Maura, I don’t know that my analogy is flawed; because it all comes back to the consumer. It’s the consumer’s fault that the industry is dying. So long as people don’t pay for music, then musicians won’t get paid. That’s totally simplistic, but then again it’s a pretty simple problem. I’m not saying that labels need to exist any more, or any of that machinery (maybe they do, maybe they don’t); but people need to look at their iTunes library: if music is coming into your library and money is not going out of your wallet, then it’s your fault. Same goes if you’re a fatty and you keep sneaking Cheetos. Yer gonna stay fat and the music industry is going to continue dying.
@scott pgwp: The company that owns Insound is now ADA (Warners).
[idolator.com]
Yeah, I knew it was a distributor but forgot which.

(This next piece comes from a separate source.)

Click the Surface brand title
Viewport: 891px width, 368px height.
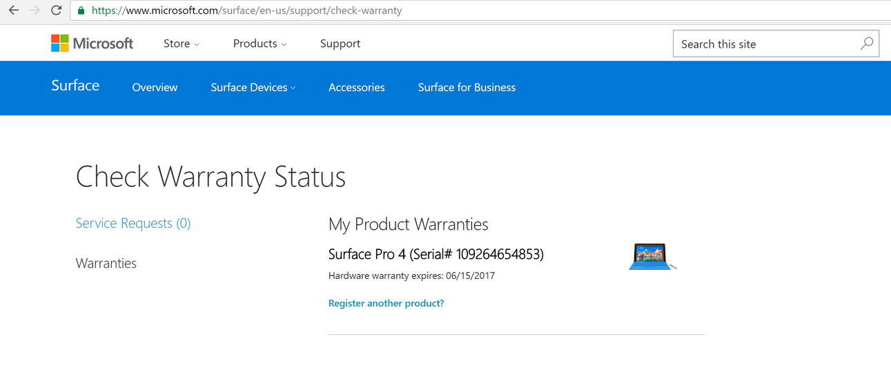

Also didn’t realize ADA was owned by Warners, which makes my comment more salient than I’d realized, as it’s often tough to tell what you’re dealing with when it comes to corporations and conglomerates.
Also an interesting thing to keep in mind with regard to the licensing conversation… off the top of my head I know that places like Dominos and Urban Outfitters give a lot of money to awful awful things; surely a lot of these other corporations that indie bands are selling their songs to similarly deal in gifts to right-wing/relgious/worse organizations.